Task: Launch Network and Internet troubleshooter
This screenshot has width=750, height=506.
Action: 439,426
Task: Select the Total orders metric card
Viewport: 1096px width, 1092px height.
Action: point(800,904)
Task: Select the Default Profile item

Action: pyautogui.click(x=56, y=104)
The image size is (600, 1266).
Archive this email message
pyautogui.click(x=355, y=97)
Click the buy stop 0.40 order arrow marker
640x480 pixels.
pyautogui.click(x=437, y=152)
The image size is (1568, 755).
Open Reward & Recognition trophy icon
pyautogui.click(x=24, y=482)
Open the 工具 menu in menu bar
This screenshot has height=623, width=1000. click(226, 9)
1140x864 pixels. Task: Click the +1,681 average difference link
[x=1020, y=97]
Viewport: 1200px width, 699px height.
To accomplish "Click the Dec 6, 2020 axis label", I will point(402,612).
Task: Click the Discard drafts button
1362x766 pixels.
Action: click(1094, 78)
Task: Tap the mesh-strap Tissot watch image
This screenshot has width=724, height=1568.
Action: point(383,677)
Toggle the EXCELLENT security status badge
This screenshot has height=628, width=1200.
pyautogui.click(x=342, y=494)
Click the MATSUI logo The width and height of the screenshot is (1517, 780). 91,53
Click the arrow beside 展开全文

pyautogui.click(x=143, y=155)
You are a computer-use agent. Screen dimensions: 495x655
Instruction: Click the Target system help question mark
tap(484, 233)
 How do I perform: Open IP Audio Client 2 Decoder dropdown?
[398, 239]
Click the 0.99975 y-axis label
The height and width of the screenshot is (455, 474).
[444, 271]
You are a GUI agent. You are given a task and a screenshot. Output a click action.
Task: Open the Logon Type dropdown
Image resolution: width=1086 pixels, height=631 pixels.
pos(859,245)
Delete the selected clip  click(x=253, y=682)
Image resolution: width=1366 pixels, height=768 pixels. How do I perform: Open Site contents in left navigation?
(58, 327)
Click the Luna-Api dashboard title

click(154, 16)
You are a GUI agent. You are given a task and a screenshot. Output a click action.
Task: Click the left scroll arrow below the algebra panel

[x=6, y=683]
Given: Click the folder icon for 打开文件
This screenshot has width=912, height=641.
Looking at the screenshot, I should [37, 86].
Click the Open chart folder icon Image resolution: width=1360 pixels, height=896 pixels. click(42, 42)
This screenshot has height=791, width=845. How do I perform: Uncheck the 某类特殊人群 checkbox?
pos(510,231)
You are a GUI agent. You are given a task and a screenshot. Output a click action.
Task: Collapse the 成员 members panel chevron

○ ○ ○ ○ ○ ○ ○

Can you repeat every one of the items above word for word?

Task: Launch Network and Internet troubleshooter
This screenshot has width=750, height=506.
Action: 439,426
Task: Select the Total orders metric card
Viewport: 1096px width, 1092px height.
Action: point(800,904)
Task: Select the Default Profile item

Action: pyautogui.click(x=56, y=104)
The image size is (600, 1266).
Archive this email message
pyautogui.click(x=355, y=97)
Click the buy stop 0.40 order arrow marker
640x480 pixels.
pyautogui.click(x=437, y=152)
The image size is (1568, 755).
Open Reward & Recognition trophy icon
pyautogui.click(x=24, y=482)
Open the 工具 menu in menu bar
This screenshot has height=623, width=1000. click(226, 9)
1140x864 pixels. Task: Click the +1,681 average difference link
[x=1020, y=97]
Viewport: 1200px width, 699px height.
To accomplish "Click the Dec 6, 2020 axis label", I will point(402,612).
Task: Click the Discard drafts button
1362x766 pixels.
Action: click(1094, 78)
Task: Tap the mesh-strap Tissot watch image
This screenshot has width=724, height=1568.
Action: point(383,677)
Toggle the EXCELLENT security status badge
This screenshot has height=628, width=1200.
pyautogui.click(x=342, y=494)
Click the MATSUI logo The width and height of the screenshot is (1517, 780). 91,53
Click the arrow beside 展开全文

pyautogui.click(x=143, y=155)
You are a computer-use agent. Screen dimensions: 495x655
Instruction: Click the Target system help question mark
tap(484, 233)
 How do I perform: Open IP Audio Client 2 Decoder dropdown?
[398, 239]
Click the 0.99975 y-axis label
The height and width of the screenshot is (455, 474).
[444, 271]
You are a GUI agent. You are given a task and a screenshot. Output a click action.
Task: Open the Logon Type dropdown
Image resolution: width=1086 pixels, height=631 pixels.
pos(859,245)
Delete the selected clip  click(x=253, y=682)
Image resolution: width=1366 pixels, height=768 pixels. How do I perform: Open Site contents in left navigation?
(58, 327)
Click the Luna-Api dashboard title

click(154, 16)
You are a GUI agent. You are given a task and a screenshot. Output a click action.
Task: Click the left scroll arrow below the algebra panel

[x=6, y=683]
Given: Click the folder icon for 打开文件
This screenshot has width=912, height=641.
Looking at the screenshot, I should [37, 86].
Click the Open chart folder icon Image resolution: width=1360 pixels, height=896 pixels. click(42, 42)
This screenshot has height=791, width=845. How do I perform: Uncheck the 某类特殊人群 checkbox?
pos(510,231)
You are a GUI agent. You are given a task and a screenshot. Output a click action.
Task: Collapse the 成员 members panel chevron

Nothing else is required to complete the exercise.